Detected objects can be summarized with counts of objects per class. This summarized information is useful as tool results for our GPT Function calling framework.

# Count objects per class
dict = {}
for c in result.boxes.cls:
    dict[model.names[int(c)]] = dict.get(model.names[int(c)], 0) + 1
json.dumps(dict)
'{"person": 12}'

Modularized operations:


source

detect_objects

 detect_objects (image_path:str, conf:Optional[float]=0.25)

Detect object in the input image using YOLO model.

Type Default Details
image_path str Path/URL of image
conf Optional 0.25 Confidence threshold
Returns str JSON format of detection results

Test usage:

detect_objects(file, 0.25)

image 1/1 /home/nghivo/tinyMLaaS/llmcam/data/cap_2024.12.09_20:33:06_santaclausvillege.jpg: 384x640 12 persons, 12.4ms
Speed: 1.7ms preprocess, 12.4ms inference, 2.8ms postprocess per image at shape (1, 3, 384, 640)
'{"person": 12}'

Simulated GPT workflow

This section tests integrating with our current GPT framework. This function can be used in combination with previous functions in the vision module:

from llmcam.core.fc import *
from llmcam.core.fn_to_schema import function_schema
from llmcam.vision.ytlive import capture_youtube_live_frame
from llmcam.vision.gpt4v import ask_gpt4v_about_image_file

tools = [
    function_schema(capture_youtube_live_frame, "Youtube Live Capture"),
    function_schema(ask_gpt4v_about_image_file, "GPT4 Vision"),
    function_schema(detect_objects, "YOLO Object Detection")
]
messages = form_msgs([
    ("system", "You are a helpful system administrator. Use the supplied tools to assist the user."),
    ("user", "Capture an image from this Youtube Live at Santa Claus Village: https://www.youtube.com/watch?v=Cp4RRAEgpeU")
])
complete(messages, tools=tools)
print_msgs(messages)
[youtube] Extracting URL: https://www.youtube.com/watch?v=Cp4RRAEgpeU
[youtube] Cp4RRAEgpeU: Downloading webpage
[youtube] Cp4RRAEgpeU: Downloading ios player API JSON
[youtube] Cp4RRAEgpeU: Downloading mweb player API JSON
[youtube] Cp4RRAEgpeU: Downloading m3u8 information
[youtube] Cp4RRAEgpeU: Downloading m3u8 information
>> System:
You are a helpful system administrator.
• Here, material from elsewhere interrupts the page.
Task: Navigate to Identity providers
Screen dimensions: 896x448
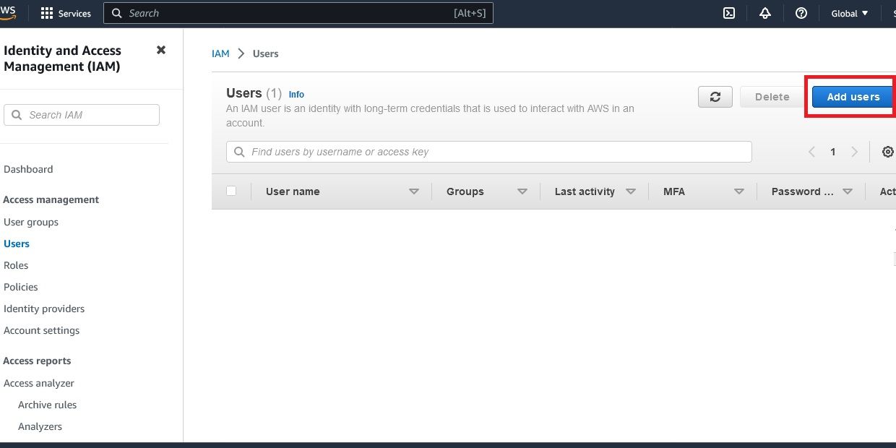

Use the supplied tools to assist the user.
>> User:
Capture an image from this Youtube Live at Santa Claus Village:
https://www.youtube.com/watch?v=Cp4RRAEgpeU
>> Assistant:
I have captured an image from the YouTube Live stream at Santa Claus Village. If you need further
analysis or have any questions about this image, feel free to ask!
# Continue the conversation and detect the number of people in the image
messages.append(form_msg("user", "Can you find out how many people there are in this image?"))
complete(messages, tools=tools)
print_msgs(messages)

image 1/1 /home/nghivo/tinyMLaaS/llmcam/data/cap_2024.12.12_09:37:48_None.jpg: 384x640 19 persons, 2 backpacks, 48.7ms
Speed: 5.4ms preprocess, 48.7ms inference, 189.9ms postprocess per image at shape (1, 3, 384, 640)
>> System:
You are a helpful system administrator. Use the supplied tools to assist the user.
>> User:
Capture an image from this Youtube Live at Santa Claus Village:
https://www.youtube.com/watch?v=Cp4RRAEgpeU
>> Assistant:
I have captured an image from the YouTube Live stream at Santa Claus Village. If you need further
analysis or have any questions about this image, feel free to ask!
>> User:
Can you find out how many people there are in this image?
>> Assistant:
There are 19 people detected in the captured image from the YouTube Live stream at Santa Claus
Village. If you have any more questions or need further assistance, feel free to ask!